To load ogb dataset, you need to run the following command, which will output a network file, ogbn-products-net.txt:
python3 load_dataset.py --name ogbn-proteins
Or you can run the code directly with:
python3 line.py --ogbn_name xxx --load_from_ogbn
However, ogb.nodeproppred might not be compatible with mixed training with multi-gpu. If you want to do mixed training, please use no more than 1 gpu by the command above. We leave the commands to run with multi-gpu at the end.

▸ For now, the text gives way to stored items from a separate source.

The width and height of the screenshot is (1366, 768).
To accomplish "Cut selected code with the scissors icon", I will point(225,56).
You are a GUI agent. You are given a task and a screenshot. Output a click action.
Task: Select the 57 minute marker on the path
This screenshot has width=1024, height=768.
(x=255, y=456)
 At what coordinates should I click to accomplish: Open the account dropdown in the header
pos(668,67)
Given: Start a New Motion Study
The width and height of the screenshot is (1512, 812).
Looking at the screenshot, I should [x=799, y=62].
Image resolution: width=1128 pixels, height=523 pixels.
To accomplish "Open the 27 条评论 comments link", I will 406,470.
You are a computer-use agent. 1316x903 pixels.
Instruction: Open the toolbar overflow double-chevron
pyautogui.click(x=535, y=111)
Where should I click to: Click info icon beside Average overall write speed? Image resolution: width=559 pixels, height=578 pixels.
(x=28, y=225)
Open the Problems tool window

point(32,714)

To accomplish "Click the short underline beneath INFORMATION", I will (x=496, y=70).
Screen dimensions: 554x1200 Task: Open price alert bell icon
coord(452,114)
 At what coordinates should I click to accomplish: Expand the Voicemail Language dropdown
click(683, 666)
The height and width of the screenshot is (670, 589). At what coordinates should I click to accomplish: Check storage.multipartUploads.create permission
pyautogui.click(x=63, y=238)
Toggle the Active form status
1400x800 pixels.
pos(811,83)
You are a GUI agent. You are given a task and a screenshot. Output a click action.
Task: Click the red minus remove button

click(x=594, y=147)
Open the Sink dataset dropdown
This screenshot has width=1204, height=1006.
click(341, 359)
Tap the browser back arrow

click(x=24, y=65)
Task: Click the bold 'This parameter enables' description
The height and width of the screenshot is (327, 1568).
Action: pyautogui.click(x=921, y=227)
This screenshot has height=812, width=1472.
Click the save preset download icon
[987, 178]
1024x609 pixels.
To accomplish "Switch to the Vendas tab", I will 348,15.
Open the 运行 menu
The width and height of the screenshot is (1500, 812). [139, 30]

For evaluatation we follow the code mlp.py provided by ogb here.
ogbn-arxiv
python3 line.py --save_in_pt --dim 128 --lap_norm 0.1 --mix --gpus 0 --batch_size 1024 --output_emb_file arxiv-embedding.pt --num_samples 1000 --print_interval 1000 --negative 5 --fast_neg --load_from_ogbn --ogbn_name ogbn-arxiv
cd ./ogb/blob/master/examples/nodeproppred/arxiv
cp embedding_pt_file_path ./
python3 mlp.py --device 0 --use_node_embedding
ogbn-proteins
python3 line.py --save_in_pt --dim 128 --lap_norm 0.01 --mix --gpus 1 --batch_size 1024 --output_emb_file protein-embedding.pt --num_samples 600 --print_interval 1000 --negative 1 --fast_neg --load_from_ogbn --ogbn_name ogbn-proteins --print_loss
cd ./ogb/blob/master/examples/nodeproppred/proteins
cp embedding_pt_file_path ./
python3 mlp.py --device 0 --use_node_embedding
ogbl-products
python3 line.py --save_in_pt --dim 128 --lap_norm 0.01 --mix --gpus 0 --batch_size 4096 --output_emb_file products-embedding.pt --num_samples 3000 --print_interval 1000 --negative 1 --fast_neg --load_from_ogbn --ogbn_name ogbn-products --print_loss
cd ./ogb/blob/master/examples/nodeproppred/products
cp embedding_pt_file_path ./
python3 mlp.py --device 0 --use_node_embedding
ogbn-arxiv
#params: 33023343(model) + 142888(mlp) = 33166231
Highest Train: 82.94 ± 0.11
Highest Valid: 71.76 ± 0.08
Final Train: 80.74 ± 1.30
Final Test: 70.47 ± 0.19
obgn-proteins
#params: 25853524(model) + 129648(mlp) = 25983172
Highest Train: 93.11 ± 0.04
Highest Valid: 70.50 ± 1.29
Final Train: 77.66 ± 10.27
Final Test: 62.07 ± 1.25
ogbn-products
#params: 477570049(model) + 136495(mlp) = 477706544
Highest Train: 98.01 ± 0.32
Highest Valid: 89.57 ± 0.09
Final Train: 94.96 ± 0.43
Final Test: 72.52 ± 0.29
To utlize multi-GPU training, we need to load datasets as a local file before training by the following command:
python3 load_dataset.py --name dataset_name
where dataset_name
can be ogbn-arxiv
, ogbn-proteins
, and ogbn-products
. After that, a local file $dataset_name$-graph.bin
will be generated. Then run:
python3 line.py --data_file $dataset_name$-graph.bin
where the other parameters are the same with used configs without using --load_from_ogbn
and --ogbn_name
.